**SET EXERCISE:**
Print, without any change, the part of the material that opens with the line containing "Click the Git Create repository here text" and closes with the line containing "pos(182,1201)", including both of those lines.
-- START OF RAW DATA --
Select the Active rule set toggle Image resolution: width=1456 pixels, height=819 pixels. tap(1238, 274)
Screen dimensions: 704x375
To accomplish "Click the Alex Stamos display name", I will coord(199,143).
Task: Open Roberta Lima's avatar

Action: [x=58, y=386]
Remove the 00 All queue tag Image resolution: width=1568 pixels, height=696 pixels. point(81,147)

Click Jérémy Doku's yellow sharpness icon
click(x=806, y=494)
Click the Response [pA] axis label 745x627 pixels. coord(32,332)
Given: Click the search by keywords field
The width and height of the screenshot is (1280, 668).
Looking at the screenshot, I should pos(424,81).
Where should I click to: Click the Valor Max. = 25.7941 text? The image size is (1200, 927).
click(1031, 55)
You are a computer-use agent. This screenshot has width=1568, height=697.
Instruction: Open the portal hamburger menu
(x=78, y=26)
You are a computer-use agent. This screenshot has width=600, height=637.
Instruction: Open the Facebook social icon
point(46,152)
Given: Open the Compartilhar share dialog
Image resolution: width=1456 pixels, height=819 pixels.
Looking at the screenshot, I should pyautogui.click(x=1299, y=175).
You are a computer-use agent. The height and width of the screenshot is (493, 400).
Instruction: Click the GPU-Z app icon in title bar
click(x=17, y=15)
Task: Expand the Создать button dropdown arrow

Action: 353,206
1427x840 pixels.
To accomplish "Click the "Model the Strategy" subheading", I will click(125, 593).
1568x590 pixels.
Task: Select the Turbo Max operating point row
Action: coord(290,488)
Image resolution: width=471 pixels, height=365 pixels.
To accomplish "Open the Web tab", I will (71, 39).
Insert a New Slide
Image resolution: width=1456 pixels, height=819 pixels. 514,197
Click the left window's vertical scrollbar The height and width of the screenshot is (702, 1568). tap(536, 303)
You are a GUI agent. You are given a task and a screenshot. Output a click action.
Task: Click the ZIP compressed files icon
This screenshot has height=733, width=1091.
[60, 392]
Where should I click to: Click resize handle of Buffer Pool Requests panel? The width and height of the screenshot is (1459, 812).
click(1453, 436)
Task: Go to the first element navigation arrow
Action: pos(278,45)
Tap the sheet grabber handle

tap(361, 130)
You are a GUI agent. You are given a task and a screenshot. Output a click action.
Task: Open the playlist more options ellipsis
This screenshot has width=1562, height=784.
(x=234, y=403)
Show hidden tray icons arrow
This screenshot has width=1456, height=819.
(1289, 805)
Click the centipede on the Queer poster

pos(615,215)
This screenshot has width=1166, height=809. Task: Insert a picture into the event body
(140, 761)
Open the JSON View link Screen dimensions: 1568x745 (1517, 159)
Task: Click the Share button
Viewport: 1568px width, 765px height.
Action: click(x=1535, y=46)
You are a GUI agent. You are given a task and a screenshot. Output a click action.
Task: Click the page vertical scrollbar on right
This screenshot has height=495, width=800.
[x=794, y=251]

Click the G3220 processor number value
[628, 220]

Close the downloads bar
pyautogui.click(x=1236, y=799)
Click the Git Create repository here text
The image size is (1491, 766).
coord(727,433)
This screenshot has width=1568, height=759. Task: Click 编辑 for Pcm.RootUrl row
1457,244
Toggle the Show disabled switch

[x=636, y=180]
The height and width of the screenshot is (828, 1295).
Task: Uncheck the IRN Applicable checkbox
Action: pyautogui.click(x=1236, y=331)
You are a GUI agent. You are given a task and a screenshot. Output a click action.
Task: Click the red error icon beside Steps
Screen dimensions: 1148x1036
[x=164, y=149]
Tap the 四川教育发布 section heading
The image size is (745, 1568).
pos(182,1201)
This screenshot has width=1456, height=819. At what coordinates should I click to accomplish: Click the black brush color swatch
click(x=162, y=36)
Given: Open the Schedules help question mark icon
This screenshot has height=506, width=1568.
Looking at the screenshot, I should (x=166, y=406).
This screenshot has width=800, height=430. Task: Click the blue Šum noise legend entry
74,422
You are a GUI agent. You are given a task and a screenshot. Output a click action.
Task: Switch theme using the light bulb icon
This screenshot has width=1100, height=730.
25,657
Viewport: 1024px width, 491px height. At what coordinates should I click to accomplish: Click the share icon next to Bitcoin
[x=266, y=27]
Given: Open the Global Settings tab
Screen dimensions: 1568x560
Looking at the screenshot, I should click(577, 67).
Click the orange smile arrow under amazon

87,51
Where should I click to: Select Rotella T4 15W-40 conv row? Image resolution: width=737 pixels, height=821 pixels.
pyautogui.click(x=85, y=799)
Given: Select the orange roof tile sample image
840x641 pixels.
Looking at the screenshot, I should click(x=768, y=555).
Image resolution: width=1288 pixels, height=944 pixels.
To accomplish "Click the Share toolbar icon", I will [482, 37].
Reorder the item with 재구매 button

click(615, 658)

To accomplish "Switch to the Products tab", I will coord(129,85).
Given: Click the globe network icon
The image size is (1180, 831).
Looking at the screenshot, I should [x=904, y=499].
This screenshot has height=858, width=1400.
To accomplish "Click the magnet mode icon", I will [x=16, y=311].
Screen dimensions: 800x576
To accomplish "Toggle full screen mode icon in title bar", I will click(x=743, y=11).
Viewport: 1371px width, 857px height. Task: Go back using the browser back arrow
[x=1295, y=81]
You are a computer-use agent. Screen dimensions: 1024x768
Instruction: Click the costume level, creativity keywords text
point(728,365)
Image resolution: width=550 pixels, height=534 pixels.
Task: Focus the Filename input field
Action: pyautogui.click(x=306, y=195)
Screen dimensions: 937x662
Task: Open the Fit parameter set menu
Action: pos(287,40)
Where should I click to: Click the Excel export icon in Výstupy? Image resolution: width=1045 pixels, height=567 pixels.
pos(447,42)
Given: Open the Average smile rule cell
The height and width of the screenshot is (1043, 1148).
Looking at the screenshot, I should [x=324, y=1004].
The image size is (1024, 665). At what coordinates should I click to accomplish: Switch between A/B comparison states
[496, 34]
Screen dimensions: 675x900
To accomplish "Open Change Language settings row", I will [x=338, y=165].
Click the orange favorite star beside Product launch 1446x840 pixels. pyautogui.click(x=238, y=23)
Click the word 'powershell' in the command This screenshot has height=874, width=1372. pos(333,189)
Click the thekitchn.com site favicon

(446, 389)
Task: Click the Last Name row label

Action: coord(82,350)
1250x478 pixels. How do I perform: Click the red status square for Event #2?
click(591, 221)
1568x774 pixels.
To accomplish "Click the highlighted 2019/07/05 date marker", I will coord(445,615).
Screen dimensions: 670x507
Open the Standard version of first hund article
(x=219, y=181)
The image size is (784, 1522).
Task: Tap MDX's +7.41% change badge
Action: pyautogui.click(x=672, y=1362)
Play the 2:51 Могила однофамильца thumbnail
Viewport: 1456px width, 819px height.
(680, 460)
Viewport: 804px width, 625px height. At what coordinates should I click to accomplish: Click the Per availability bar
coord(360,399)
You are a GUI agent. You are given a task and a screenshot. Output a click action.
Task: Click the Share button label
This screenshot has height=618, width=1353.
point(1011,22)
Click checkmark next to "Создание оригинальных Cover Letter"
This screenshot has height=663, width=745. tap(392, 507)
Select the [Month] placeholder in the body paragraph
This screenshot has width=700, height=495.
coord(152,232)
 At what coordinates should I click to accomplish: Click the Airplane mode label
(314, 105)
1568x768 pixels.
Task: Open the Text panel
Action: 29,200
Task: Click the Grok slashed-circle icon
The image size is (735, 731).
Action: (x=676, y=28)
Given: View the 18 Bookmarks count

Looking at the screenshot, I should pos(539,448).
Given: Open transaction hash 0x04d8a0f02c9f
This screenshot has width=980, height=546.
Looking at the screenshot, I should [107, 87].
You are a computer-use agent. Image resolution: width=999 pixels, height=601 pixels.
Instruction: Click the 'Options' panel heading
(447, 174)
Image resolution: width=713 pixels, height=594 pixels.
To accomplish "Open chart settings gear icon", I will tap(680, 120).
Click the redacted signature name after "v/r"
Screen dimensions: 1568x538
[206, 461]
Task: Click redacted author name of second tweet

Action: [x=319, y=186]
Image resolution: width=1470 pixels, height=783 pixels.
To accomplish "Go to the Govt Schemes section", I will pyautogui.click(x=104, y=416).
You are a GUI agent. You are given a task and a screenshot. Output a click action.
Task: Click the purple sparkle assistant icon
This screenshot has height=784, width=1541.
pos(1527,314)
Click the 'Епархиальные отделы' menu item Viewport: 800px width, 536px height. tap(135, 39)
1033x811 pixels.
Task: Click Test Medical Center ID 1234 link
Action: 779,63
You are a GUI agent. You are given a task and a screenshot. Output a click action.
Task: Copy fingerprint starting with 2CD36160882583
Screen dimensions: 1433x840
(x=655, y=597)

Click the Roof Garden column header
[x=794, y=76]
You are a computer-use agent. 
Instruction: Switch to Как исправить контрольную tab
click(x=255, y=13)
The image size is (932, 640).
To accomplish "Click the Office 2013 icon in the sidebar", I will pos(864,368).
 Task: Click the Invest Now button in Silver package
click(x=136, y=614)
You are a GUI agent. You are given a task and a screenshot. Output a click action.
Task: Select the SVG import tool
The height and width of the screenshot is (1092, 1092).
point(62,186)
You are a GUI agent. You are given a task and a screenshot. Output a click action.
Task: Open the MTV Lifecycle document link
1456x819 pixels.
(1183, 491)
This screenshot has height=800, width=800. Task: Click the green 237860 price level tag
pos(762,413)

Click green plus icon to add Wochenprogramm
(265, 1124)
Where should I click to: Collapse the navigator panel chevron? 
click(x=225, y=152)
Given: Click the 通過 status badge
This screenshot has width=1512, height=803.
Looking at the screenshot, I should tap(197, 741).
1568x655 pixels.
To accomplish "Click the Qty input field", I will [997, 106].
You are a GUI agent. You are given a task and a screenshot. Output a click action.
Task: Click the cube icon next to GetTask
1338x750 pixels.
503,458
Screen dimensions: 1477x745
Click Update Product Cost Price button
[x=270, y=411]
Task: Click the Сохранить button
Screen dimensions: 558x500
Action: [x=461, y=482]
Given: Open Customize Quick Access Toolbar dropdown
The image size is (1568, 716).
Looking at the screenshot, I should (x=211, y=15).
-- END OF RAW DATA --
**CORRECT OUTPUT:**
Click the Git Create repository here text
The image size is (1491, 766).
coord(727,433)
This screenshot has width=1568, height=759. Task: Click 编辑 for Pcm.RootUrl row
1457,244
Toggle the Show disabled switch

[x=636, y=180]
The height and width of the screenshot is (828, 1295).
Task: Uncheck the IRN Applicable checkbox
Action: pyautogui.click(x=1236, y=331)
You are a GUI agent. You are given a task and a screenshot. Output a click action.
Task: Click the red error icon beside Steps
Screen dimensions: 1148x1036
[x=164, y=149]
Tap the 四川教育发布 section heading
The image size is (745, 1568).
pos(182,1201)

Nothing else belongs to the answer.